Name	Name	Last commit message	Last commit date
Latest commit History 16 Commits
clamp	clamp
data	data
finetune	finetune
inference	inference
preprocessing	preprocessing
rhythgen	rhythgen
tests	tests
.gitignore	.gitignore
README.md	README.md
requirements.txt	requirements.txt

🎵 RhythGen: Controlling Rhythmic Complexity in generated symbolic music for application in serious games

📖 Overview

RhythGen is a fine-tuned symbolic music generation model based on NotaGen, small, with rhythmic conditioning on syncopation levels and note density. We explore the effect of different conditioning mechanisms, conditioning attributes, and data preparation models on quality and control adherence.

⚙️ Environment Setup

conda create --name rhythgen python=3.10
conda activate rhythgen
conda install pytorch==2.3.0 pytorch-cuda=11.8 -c pytorch -c nvidia
pip install accelerate
pip install optimum
pip install -r requirements.txt

🏋️ RhythGen Model Weights

Pre-training

We use NotaGen-small with 110M parameters, 12 patch-level decoder layers, 3 character-level decoder layers, a hidden size of 768, and a patch length (context length) of 2048.

Fine-tuning

We fine-tuned NotaGen-small on a corpus of approximately 1000 pieces from either the Lieder Dataset, which is public, or the RAG Collection, which is available on request.

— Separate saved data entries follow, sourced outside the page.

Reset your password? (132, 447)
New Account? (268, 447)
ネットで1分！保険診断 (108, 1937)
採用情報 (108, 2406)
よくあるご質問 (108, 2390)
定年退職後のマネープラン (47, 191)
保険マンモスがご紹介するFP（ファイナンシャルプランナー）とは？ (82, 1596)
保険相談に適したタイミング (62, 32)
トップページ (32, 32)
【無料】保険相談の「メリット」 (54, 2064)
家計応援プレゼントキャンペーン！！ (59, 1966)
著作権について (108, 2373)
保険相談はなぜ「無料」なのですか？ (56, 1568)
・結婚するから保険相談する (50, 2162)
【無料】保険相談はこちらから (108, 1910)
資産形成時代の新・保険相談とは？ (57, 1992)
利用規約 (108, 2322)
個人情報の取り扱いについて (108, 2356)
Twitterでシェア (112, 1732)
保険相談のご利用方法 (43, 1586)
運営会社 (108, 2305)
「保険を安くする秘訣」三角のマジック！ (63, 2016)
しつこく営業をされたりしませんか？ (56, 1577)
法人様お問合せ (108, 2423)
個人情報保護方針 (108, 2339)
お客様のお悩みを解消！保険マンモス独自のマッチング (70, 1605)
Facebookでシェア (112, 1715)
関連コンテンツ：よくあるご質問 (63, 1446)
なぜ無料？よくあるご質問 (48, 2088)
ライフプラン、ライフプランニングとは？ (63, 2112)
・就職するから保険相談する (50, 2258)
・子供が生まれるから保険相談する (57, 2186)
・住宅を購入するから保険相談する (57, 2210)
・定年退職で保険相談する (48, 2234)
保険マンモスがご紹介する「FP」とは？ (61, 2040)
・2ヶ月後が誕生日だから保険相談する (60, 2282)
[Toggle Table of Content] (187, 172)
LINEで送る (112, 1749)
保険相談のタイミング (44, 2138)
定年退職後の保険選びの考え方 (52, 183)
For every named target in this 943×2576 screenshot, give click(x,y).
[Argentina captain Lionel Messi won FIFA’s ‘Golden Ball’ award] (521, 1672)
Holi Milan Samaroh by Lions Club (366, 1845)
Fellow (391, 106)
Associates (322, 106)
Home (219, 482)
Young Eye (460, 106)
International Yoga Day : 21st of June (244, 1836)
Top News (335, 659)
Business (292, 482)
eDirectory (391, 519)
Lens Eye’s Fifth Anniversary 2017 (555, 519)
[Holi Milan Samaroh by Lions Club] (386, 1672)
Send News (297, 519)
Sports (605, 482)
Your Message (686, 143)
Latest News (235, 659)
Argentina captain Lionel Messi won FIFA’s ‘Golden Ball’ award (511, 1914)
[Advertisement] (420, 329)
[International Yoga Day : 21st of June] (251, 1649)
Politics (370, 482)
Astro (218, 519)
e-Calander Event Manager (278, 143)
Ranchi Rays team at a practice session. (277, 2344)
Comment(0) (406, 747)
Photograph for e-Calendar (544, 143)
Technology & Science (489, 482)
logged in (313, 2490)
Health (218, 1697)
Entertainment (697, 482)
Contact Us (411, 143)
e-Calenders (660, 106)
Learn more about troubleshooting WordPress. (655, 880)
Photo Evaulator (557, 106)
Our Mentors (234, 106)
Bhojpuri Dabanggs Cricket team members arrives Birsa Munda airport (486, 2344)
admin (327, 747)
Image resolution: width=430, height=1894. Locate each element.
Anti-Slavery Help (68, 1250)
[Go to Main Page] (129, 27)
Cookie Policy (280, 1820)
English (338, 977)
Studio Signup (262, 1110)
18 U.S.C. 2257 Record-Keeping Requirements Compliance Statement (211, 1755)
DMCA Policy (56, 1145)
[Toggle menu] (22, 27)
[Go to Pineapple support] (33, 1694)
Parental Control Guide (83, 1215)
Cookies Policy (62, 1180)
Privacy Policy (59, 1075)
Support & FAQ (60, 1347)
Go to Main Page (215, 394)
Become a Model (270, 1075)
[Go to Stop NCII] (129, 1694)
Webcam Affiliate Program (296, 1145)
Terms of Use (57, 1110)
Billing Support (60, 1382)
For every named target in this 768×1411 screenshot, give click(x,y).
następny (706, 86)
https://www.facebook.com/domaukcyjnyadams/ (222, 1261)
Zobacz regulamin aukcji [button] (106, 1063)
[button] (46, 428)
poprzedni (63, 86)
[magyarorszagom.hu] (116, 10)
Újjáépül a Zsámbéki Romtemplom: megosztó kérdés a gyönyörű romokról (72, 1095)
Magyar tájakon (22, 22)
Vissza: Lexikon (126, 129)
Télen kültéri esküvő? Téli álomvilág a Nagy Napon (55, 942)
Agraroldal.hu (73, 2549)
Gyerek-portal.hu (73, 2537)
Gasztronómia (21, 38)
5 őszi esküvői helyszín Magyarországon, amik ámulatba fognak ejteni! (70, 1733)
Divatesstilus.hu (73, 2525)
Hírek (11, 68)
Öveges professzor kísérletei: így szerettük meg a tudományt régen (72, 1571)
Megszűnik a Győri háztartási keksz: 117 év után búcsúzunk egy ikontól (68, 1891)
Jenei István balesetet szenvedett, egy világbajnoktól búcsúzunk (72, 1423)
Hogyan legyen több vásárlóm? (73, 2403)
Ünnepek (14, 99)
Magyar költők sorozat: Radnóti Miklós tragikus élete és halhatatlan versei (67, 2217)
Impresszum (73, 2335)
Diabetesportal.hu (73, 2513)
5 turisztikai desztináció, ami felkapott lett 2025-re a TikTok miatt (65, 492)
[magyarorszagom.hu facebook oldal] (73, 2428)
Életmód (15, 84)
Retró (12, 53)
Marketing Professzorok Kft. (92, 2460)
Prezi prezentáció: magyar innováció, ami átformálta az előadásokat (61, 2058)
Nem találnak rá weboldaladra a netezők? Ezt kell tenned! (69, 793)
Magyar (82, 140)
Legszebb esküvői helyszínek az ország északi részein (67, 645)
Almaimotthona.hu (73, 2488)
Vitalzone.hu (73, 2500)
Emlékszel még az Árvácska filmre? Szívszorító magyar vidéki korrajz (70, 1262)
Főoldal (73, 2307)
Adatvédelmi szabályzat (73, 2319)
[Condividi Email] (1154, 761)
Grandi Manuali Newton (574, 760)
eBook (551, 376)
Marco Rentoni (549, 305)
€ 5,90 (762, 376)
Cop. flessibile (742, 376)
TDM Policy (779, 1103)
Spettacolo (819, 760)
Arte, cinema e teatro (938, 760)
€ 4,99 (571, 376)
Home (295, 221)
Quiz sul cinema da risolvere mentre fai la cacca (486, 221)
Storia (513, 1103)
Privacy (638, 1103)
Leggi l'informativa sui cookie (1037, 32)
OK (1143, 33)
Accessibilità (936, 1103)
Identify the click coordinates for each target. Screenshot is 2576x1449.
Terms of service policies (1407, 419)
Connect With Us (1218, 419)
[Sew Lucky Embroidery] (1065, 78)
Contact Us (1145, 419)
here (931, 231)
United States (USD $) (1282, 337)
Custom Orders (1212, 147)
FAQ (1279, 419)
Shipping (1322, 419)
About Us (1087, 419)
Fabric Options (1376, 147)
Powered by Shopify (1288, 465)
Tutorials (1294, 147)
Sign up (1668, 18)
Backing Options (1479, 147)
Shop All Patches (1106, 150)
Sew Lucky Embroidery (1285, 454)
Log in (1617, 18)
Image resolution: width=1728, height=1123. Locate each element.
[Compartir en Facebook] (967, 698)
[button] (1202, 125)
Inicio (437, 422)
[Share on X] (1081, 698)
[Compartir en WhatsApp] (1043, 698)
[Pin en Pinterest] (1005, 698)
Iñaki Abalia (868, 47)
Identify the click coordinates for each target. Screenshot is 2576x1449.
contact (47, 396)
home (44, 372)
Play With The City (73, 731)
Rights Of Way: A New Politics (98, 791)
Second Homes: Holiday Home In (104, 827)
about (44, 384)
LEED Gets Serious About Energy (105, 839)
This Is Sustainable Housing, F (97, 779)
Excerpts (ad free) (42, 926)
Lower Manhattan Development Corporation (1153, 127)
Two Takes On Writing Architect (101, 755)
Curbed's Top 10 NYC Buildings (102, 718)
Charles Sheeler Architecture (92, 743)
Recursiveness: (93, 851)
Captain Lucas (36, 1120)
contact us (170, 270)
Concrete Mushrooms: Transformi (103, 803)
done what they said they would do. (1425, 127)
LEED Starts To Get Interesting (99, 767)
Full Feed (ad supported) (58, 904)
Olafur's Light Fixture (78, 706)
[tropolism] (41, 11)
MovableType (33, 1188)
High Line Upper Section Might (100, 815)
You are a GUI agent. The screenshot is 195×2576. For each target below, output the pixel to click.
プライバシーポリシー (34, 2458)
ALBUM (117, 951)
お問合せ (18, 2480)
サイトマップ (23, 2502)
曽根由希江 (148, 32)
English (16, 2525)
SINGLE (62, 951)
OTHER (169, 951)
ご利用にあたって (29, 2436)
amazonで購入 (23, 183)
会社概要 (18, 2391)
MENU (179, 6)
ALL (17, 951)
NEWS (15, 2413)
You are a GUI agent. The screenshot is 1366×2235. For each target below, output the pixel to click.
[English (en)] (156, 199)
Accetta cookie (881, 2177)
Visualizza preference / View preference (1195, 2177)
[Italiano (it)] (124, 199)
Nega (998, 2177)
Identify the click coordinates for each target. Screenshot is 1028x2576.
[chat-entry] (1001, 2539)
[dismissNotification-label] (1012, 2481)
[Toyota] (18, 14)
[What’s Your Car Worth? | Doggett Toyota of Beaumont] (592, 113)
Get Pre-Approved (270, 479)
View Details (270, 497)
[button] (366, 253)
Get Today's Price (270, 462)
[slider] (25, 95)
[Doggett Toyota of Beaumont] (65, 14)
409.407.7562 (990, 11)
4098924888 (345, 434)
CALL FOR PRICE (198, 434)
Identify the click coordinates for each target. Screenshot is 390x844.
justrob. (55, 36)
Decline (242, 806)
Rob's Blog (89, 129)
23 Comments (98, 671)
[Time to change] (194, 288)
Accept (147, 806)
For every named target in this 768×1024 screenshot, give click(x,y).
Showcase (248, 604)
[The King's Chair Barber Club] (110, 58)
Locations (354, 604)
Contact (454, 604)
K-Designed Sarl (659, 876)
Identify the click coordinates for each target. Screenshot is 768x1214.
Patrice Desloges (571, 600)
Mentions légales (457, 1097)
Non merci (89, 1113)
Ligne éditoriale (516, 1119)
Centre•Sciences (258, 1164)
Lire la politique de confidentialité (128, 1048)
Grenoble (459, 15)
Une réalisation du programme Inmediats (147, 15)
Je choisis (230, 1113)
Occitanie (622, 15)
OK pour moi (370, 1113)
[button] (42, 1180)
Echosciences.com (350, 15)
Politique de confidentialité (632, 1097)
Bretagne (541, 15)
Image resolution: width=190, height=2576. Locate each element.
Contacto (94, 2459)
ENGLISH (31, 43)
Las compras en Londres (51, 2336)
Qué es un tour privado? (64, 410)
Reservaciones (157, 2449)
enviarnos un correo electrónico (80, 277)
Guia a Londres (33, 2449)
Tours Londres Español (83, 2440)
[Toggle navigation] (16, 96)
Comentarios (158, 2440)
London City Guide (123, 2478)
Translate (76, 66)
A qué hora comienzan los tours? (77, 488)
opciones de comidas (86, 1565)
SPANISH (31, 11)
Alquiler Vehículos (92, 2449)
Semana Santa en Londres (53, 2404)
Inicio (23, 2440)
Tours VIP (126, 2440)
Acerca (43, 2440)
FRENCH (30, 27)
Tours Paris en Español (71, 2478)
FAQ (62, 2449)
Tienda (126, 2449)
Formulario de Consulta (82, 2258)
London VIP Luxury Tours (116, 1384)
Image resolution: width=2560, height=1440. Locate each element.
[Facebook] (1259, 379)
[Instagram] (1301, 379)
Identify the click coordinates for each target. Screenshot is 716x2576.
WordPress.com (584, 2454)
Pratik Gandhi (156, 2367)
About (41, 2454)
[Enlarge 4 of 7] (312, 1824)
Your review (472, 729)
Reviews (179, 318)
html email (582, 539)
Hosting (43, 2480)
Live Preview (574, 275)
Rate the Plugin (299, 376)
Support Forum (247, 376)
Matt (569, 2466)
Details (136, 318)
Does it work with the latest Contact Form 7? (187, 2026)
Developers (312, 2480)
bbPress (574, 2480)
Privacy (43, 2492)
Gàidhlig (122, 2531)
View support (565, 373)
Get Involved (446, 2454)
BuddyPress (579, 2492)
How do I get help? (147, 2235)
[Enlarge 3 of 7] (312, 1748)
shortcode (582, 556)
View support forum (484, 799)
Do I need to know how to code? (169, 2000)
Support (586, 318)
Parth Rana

The finetuned weights are available here: https://huggingface.co/efraimdahl/RhythGen.

Descriptors

We use one of four descriptors to condition the generator. All descriptors are calculated from the onsets of the music extracted with the ABCRhythmTool in the abc_rhythm.py file, which also quantifies the onsets to a metric grid of a size depending on the parameter min_note_val, which determines the smallest possible rhythmic unit. Syncopation labels, spectral and metric weights are extracted from the onsets using pyinmean

Note Density Labels
- Based on the average distance between two consecutive onsets in one bar,
- binned into one of six discrete labels based on quantiles of average onset distance across the dataset.
- One value per bar
Syncopation Labels
- Based on a syncopation measure introduced in Inner Metric Analysis as a Measure of Rhythmic Syncopation by Bemman and Christensen
- Binned into one of six discrete labels based on quantiles across the dataset.
- One value per bar
Spectral Weight Profiles
- Assign values to every position on a fixed metric grid by extending local meters.
- Vector of size resolution*max_bar_length per bar
Metric Weight Profiles
- Assign values to every onset by quantifying local meters. All other values of the metric grid are set to 0.
- Vector of size resolution*max_bar_length per bar

Conditioning Mechanisms

We use one of three conditioning mechanisms to condition the model. The mechanisms are implemented alongside the original NotaGen model in model.py. Use config.py to adjust the mechanism used. In addition to the conditioning mechanisms, we also use classifier-free guidance for all models with a dropout rate of 30% and a varying guidance scale. Some experiments include a condition encoder that extracts features from the metric or spectral weight profiles. We pretrain this condition encoder on a regression task of calculating a syncopation score and/or note-density of a bar, given metric/spectral weight profiles of a bar. The control-encoder seems to improve results somewhat, but not dramatically. The successful configurations isolate syncopated voices, either by training on selected voices or through masked conditioning during training, which is set by the VCOND variable. So far, the inference script does not adhere to the voice targeting, which results in higher error rates.

Text-Based Conditioning
- Default conditioning patchway, add syncopation labels into the ABC files for training, force them into the sequence while generating. Similar to the conditioning mechanism described for fine-tuning in the original NotaGen and Tunesformer papers. Don't change anything about the model architecture.
- Works poorly.
In-Attention Conditioning
- Based on a condition mechanism introduced in MuseMorphose
- Add learned embeddings of the control labels to the hidden state in each self-attention layer of the patch-level decoder.
- Works for syncopation and note-density labels.
Attention Modulation
- Original conditioning mechanism
- Adds learned projections of the control to the Key, Query, and Value matrices in each self-attention layer of the patch-level decoder.
- Works for using spectral weights to control note-density, but syncopation is not captured. Metric weights do not yield good control.

Settings

Choose your configuration of the model by setting the variables in the rhythgen/model_config.py file.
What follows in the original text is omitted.